- **Instructions to follow**: Give the number of lines below that contain "agent", with no other output.

======== Exercise inputs ========

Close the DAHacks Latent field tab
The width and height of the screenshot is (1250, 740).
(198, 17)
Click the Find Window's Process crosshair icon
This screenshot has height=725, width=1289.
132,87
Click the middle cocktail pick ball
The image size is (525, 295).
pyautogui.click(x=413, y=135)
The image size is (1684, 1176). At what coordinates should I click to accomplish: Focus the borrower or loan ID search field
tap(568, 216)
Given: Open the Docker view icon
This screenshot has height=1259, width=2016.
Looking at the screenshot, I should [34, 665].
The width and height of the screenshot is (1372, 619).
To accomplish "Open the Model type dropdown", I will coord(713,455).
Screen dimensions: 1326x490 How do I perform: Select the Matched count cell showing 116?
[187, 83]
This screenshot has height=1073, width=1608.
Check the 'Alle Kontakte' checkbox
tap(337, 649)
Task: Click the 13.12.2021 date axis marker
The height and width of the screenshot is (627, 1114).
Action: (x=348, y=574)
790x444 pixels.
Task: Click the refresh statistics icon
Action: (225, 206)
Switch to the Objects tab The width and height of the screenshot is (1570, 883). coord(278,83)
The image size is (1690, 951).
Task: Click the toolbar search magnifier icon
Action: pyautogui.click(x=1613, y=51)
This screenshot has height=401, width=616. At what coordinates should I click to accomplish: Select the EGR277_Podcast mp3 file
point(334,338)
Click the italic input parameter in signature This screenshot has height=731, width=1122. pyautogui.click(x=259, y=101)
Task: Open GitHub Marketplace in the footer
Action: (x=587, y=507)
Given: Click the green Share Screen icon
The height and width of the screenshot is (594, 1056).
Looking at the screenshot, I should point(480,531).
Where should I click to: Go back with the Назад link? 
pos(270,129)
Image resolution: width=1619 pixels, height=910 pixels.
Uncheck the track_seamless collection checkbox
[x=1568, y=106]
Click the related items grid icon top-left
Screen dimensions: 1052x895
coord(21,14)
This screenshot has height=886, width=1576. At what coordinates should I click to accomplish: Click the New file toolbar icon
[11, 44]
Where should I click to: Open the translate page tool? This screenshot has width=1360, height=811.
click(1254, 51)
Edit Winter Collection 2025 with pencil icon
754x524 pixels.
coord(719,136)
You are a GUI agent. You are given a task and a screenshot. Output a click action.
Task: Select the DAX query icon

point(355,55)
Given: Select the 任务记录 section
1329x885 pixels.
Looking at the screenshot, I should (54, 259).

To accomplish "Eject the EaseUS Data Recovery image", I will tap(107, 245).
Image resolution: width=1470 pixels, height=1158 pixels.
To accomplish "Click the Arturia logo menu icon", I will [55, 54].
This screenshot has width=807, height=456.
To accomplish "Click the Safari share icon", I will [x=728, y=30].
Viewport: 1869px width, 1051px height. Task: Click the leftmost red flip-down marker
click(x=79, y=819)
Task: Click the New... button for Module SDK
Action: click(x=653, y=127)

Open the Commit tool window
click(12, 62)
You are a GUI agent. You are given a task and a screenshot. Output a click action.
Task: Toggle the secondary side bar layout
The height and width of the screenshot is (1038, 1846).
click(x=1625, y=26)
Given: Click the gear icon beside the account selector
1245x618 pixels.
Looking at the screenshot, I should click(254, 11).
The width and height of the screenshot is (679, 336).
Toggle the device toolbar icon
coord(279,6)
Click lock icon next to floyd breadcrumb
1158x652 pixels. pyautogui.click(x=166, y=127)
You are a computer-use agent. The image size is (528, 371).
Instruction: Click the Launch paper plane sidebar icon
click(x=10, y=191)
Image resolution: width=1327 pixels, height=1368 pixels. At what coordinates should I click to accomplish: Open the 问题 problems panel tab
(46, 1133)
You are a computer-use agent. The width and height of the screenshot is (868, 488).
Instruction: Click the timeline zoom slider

========

- **Result for this exercise**: 4